» **Source data**
□ □ □ □
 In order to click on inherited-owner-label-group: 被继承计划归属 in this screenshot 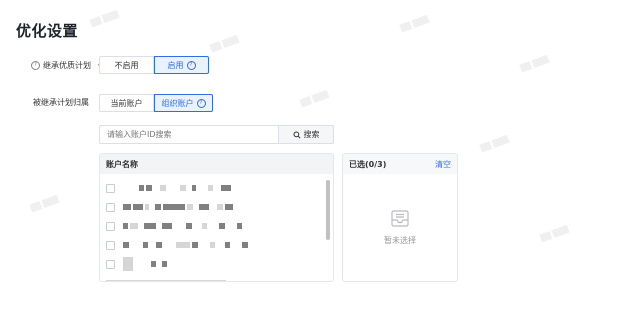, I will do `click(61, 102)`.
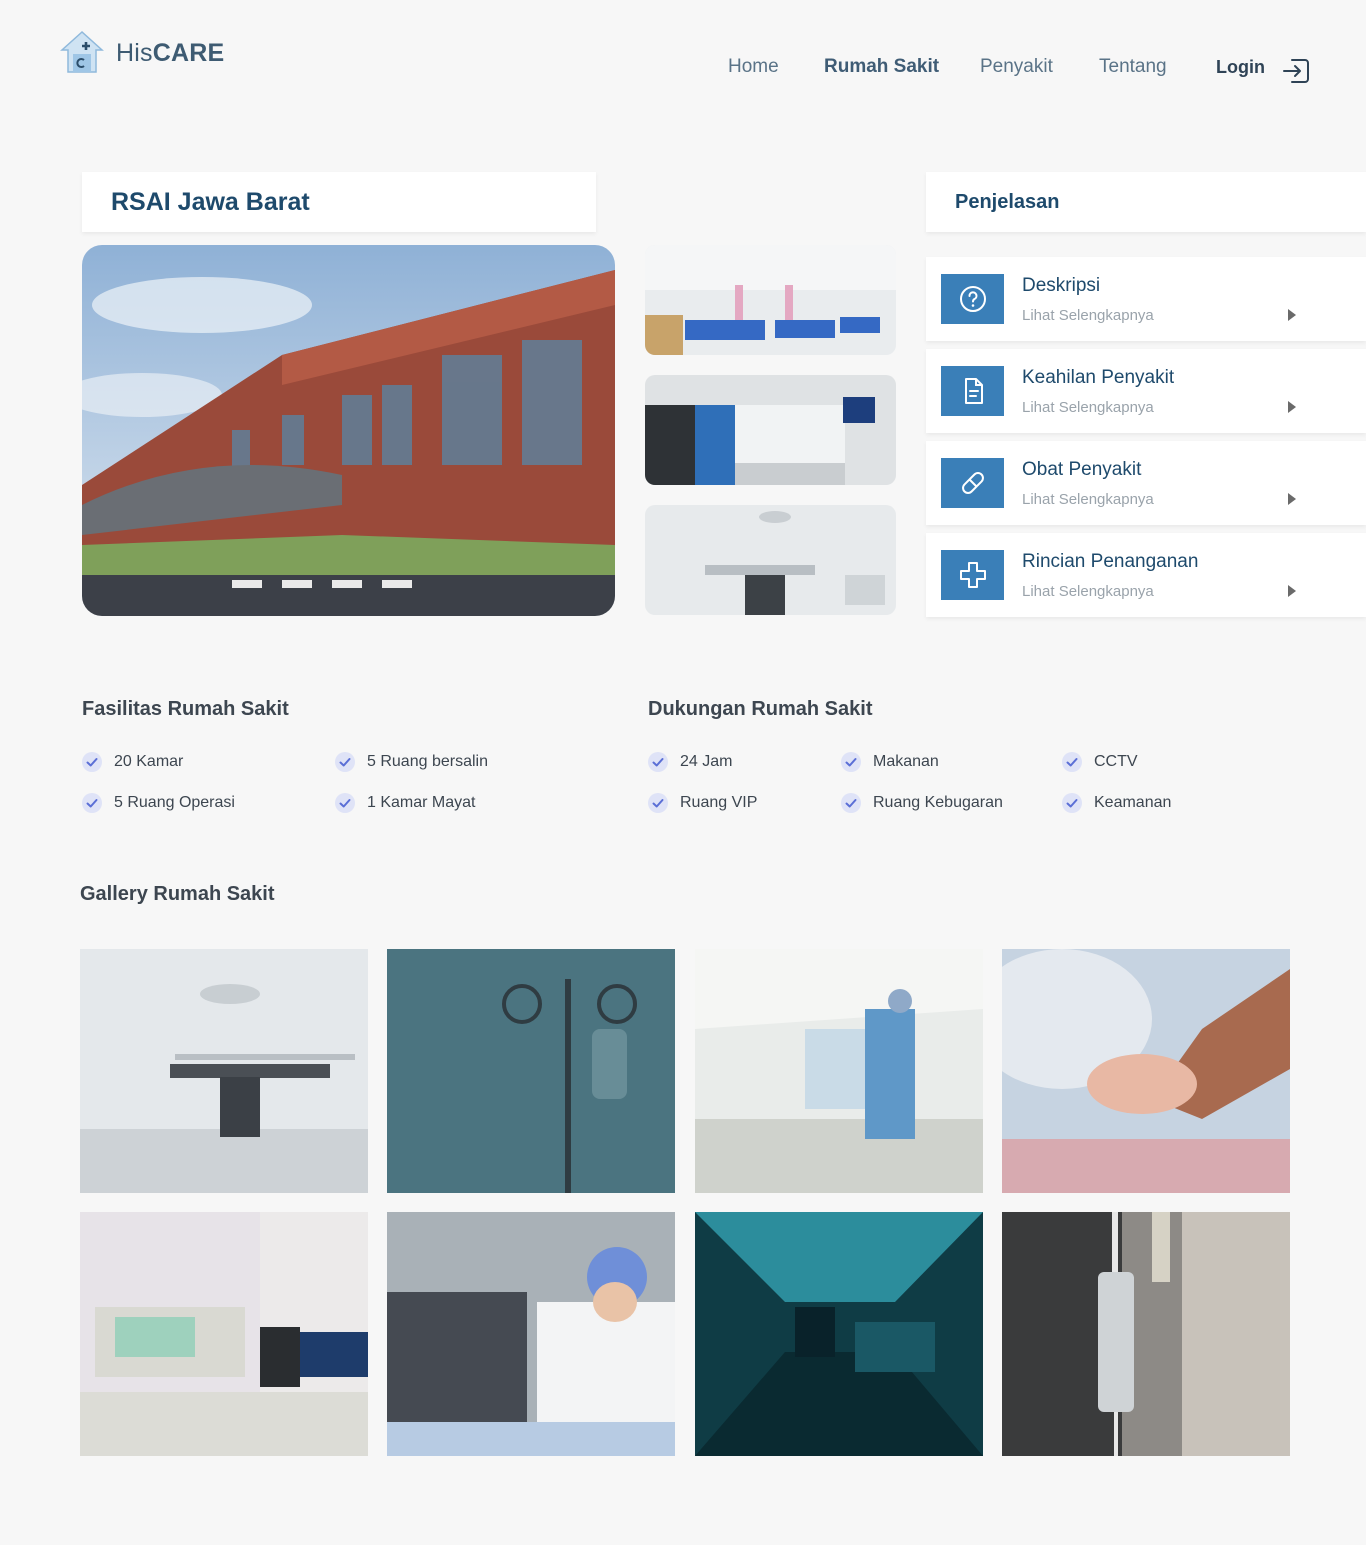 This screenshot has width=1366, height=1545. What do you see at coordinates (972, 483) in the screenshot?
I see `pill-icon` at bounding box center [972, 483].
□ □ □ □
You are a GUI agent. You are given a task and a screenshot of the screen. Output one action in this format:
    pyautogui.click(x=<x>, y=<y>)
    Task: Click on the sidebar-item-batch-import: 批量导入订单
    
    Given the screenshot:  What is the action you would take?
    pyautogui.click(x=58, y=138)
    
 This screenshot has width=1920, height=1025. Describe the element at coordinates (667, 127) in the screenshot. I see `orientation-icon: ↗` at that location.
□ □ □ □
» **Task details**
Arrange the records from the line with "You are a GUI" to the line with "This screenshot has width=1920, height=1025." as a JSON list of strings, one string per line, leaving out blank lines.

» **Answer space**
[
  "You are a GUI agent. You are given a task and a screenshot of the screen. Output one action in this format:",
  "    pyautogui.click(x=<x>, y=<y>)",
  "    Task: Click on the sidebar-item-batch-import: 批量导入订单",
  "    Given the screenshot:  What is the action you would take?",
  "    pyautogui.click(x=58, y=138)",
  " This screenshot has width=1920, height=1025. Describe the element at coordinates (667, 127) in the screenshot. I see `orientation-icon: ↗` at that location."
]